**Task goal:** Give back an exact copy of the lines below, from the first through the line with "Task: Switch to the 30д range"; please stop there.

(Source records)
=-=-=-=-=

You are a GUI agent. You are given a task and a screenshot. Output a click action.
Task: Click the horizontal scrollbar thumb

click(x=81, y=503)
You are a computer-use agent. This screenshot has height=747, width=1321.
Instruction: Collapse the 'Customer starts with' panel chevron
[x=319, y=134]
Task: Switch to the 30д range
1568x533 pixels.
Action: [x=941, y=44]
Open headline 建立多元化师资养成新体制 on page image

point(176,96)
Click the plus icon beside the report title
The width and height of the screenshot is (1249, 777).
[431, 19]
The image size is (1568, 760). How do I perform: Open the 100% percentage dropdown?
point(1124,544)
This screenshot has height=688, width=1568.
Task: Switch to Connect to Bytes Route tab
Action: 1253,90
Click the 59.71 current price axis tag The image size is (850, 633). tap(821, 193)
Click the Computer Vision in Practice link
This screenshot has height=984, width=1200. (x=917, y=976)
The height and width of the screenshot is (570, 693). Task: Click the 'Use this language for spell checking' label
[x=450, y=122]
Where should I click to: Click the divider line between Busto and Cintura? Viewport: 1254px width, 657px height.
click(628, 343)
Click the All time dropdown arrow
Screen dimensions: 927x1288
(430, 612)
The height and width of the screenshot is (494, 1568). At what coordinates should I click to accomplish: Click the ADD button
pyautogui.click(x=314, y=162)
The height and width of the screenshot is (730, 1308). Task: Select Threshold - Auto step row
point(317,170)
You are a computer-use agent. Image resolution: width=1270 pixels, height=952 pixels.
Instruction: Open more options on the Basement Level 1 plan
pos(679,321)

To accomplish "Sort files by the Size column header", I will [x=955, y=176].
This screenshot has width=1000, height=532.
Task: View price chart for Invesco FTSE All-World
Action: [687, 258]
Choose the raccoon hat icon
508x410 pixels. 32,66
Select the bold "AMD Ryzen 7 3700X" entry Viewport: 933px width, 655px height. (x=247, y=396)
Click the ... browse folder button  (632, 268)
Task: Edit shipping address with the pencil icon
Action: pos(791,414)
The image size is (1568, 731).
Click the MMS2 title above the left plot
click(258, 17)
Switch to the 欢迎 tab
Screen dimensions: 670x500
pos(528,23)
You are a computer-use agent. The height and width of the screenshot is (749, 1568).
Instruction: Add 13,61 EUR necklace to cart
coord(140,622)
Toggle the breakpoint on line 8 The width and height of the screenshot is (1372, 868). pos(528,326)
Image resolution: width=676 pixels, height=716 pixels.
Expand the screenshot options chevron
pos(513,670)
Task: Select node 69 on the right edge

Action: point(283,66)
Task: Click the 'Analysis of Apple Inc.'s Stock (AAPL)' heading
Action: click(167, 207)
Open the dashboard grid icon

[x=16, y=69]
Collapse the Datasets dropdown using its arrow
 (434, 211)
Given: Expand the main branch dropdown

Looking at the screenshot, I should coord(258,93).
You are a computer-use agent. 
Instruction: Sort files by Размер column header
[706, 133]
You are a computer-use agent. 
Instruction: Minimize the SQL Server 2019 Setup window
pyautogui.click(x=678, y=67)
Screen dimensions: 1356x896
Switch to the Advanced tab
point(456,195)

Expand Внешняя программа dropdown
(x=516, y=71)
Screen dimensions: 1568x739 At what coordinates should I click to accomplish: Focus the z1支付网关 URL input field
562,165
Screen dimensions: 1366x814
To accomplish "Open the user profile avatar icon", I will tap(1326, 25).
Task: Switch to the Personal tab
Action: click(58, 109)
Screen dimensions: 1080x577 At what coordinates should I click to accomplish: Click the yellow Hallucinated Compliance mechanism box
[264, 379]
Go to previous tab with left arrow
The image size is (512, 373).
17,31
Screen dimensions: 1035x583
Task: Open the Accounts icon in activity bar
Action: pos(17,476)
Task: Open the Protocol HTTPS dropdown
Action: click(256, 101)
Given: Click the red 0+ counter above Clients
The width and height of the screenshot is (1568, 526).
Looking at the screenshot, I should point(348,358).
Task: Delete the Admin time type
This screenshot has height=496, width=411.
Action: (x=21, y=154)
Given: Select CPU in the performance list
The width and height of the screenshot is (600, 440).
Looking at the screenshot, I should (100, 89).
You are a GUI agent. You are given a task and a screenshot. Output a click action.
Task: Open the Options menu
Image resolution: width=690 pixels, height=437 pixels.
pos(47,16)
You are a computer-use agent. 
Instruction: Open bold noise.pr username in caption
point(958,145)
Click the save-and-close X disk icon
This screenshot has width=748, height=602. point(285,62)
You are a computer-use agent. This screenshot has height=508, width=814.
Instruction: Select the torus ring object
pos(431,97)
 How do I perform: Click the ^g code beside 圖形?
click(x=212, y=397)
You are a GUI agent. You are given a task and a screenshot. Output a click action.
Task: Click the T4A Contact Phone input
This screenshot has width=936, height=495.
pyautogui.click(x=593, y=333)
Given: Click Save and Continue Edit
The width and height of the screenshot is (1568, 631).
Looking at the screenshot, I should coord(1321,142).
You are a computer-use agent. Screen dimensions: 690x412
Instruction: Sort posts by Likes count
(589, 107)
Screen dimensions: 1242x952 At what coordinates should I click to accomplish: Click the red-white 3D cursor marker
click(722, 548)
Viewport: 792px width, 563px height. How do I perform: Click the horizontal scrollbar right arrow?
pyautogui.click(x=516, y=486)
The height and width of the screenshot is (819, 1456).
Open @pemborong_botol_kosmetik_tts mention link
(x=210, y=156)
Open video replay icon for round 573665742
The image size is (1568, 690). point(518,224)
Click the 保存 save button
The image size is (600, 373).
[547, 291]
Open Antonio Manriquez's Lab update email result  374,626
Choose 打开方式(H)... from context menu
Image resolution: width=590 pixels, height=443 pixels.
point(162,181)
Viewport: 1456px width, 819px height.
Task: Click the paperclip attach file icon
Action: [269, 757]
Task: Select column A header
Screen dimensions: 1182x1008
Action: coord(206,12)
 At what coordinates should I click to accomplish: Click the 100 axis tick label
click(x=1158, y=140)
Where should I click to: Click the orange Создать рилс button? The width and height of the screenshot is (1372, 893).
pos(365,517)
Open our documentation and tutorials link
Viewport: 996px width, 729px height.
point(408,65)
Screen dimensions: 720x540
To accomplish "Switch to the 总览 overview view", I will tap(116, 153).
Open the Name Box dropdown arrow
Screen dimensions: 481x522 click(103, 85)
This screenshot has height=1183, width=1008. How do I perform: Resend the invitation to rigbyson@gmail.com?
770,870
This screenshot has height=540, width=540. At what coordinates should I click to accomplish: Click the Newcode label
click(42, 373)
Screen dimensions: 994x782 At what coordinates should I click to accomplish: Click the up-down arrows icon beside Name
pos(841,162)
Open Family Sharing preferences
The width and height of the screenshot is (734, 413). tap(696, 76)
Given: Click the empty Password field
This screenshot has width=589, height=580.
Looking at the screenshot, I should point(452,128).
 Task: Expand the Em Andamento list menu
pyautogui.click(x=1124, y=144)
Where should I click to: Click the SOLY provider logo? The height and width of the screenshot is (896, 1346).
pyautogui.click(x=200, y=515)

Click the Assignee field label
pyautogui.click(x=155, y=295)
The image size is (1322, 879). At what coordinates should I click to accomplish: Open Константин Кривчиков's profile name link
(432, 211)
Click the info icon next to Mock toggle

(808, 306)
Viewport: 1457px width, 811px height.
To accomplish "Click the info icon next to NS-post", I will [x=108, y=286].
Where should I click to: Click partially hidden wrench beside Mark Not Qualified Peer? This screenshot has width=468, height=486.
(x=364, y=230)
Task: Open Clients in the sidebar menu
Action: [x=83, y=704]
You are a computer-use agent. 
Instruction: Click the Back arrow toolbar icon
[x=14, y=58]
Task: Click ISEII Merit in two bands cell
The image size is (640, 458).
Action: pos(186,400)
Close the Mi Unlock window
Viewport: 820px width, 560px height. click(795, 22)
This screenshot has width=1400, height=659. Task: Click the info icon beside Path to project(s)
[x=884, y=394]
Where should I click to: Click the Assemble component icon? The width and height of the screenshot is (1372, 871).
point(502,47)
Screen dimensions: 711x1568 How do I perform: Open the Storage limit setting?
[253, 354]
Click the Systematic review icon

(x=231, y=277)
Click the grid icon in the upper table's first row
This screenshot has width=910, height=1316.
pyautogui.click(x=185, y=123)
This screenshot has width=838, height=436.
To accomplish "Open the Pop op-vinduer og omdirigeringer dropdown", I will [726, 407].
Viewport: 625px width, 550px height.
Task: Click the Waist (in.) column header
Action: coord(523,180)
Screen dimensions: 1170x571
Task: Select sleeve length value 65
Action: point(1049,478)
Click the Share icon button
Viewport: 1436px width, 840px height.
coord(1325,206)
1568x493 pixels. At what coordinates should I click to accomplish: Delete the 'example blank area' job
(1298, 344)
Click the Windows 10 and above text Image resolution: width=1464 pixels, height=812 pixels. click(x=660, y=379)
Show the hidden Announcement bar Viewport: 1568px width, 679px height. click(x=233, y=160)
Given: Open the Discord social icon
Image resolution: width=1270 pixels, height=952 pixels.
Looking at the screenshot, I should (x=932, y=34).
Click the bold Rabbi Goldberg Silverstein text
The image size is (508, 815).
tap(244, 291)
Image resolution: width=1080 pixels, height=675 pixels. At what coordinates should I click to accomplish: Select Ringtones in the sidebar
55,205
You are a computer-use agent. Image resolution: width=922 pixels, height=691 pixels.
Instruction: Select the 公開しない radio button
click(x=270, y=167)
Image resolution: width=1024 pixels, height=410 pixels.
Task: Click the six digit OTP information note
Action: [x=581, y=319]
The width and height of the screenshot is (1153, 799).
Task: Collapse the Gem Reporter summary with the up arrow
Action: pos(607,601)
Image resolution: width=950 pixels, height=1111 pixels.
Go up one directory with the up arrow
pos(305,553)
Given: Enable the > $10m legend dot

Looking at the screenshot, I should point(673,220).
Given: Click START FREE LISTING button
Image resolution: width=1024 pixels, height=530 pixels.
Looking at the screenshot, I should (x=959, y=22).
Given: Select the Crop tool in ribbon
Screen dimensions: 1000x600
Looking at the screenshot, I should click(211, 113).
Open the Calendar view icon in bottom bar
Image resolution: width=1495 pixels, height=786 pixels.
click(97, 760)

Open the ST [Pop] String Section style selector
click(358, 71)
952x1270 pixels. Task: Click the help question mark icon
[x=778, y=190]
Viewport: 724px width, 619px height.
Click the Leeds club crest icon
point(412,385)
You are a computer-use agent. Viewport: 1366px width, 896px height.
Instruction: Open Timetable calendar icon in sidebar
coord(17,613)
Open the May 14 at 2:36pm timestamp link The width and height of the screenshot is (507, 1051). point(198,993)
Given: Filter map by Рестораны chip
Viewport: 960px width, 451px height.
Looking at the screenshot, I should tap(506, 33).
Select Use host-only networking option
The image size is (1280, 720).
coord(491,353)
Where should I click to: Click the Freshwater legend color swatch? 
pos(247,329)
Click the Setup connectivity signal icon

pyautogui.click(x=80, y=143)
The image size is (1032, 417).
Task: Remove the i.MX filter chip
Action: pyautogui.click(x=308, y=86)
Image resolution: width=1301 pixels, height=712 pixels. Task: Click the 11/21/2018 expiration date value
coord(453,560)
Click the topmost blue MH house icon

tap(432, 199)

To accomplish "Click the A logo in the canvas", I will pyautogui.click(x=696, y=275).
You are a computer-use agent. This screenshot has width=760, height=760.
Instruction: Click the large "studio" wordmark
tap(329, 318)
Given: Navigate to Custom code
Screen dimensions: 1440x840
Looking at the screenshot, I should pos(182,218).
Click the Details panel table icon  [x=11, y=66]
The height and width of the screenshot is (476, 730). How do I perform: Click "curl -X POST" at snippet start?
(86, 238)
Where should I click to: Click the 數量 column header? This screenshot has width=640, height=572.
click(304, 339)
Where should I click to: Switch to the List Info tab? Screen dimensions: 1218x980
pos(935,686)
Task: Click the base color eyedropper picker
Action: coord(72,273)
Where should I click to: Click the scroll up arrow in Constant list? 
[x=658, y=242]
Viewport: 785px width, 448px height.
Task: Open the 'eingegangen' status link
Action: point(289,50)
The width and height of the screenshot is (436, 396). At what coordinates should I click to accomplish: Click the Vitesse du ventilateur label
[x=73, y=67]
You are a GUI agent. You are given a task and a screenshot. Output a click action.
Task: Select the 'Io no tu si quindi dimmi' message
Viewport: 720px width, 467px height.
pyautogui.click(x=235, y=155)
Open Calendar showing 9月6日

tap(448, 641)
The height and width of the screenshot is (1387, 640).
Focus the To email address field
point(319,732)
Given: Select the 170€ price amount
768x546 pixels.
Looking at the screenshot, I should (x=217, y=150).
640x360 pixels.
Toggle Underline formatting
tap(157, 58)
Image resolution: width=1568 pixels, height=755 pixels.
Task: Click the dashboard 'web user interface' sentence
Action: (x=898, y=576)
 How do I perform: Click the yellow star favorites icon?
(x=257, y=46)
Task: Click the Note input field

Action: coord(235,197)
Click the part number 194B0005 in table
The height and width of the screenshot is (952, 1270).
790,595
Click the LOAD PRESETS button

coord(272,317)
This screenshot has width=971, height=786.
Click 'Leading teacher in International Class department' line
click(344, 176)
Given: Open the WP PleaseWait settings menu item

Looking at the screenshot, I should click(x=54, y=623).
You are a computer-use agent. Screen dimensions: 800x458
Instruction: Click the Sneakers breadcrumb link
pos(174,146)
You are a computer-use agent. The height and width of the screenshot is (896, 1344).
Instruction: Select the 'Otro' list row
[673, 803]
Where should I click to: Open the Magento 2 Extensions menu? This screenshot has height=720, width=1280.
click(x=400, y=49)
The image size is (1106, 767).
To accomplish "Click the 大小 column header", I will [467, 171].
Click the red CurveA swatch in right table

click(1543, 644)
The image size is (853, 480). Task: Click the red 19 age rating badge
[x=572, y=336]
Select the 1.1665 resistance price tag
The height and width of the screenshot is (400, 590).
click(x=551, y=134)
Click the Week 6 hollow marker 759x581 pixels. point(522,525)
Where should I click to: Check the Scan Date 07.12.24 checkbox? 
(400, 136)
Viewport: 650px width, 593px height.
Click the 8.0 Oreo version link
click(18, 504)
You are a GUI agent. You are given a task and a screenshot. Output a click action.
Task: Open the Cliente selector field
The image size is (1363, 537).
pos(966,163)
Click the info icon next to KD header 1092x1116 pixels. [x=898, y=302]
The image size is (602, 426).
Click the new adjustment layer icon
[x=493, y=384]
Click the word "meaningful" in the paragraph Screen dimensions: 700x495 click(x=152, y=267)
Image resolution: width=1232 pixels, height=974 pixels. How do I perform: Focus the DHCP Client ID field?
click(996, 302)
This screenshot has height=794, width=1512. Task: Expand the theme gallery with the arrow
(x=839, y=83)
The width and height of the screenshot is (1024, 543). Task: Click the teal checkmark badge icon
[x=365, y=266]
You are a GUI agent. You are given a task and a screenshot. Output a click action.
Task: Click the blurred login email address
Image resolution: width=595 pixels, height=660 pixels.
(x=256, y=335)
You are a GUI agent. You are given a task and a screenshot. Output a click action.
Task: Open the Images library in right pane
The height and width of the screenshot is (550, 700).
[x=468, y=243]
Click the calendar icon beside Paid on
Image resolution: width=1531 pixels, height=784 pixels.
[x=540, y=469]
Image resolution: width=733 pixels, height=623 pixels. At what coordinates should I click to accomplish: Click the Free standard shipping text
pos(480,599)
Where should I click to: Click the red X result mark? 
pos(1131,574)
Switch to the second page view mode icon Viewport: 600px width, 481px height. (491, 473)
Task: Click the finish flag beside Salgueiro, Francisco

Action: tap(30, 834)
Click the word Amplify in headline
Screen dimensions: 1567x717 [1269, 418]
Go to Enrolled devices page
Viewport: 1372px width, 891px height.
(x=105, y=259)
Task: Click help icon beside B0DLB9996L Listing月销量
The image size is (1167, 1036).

=-=-=-=-=

**Answer to this exercise:**
You are a GUI agent. You are given a task and a screenshot. Output a click action.
Task: Click the horizontal scrollbar thumb

click(x=81, y=503)
You are a computer-use agent. This screenshot has height=747, width=1321.
Instruction: Collapse the 'Customer starts with' panel chevron
[x=319, y=134]
Task: Switch to the 30д range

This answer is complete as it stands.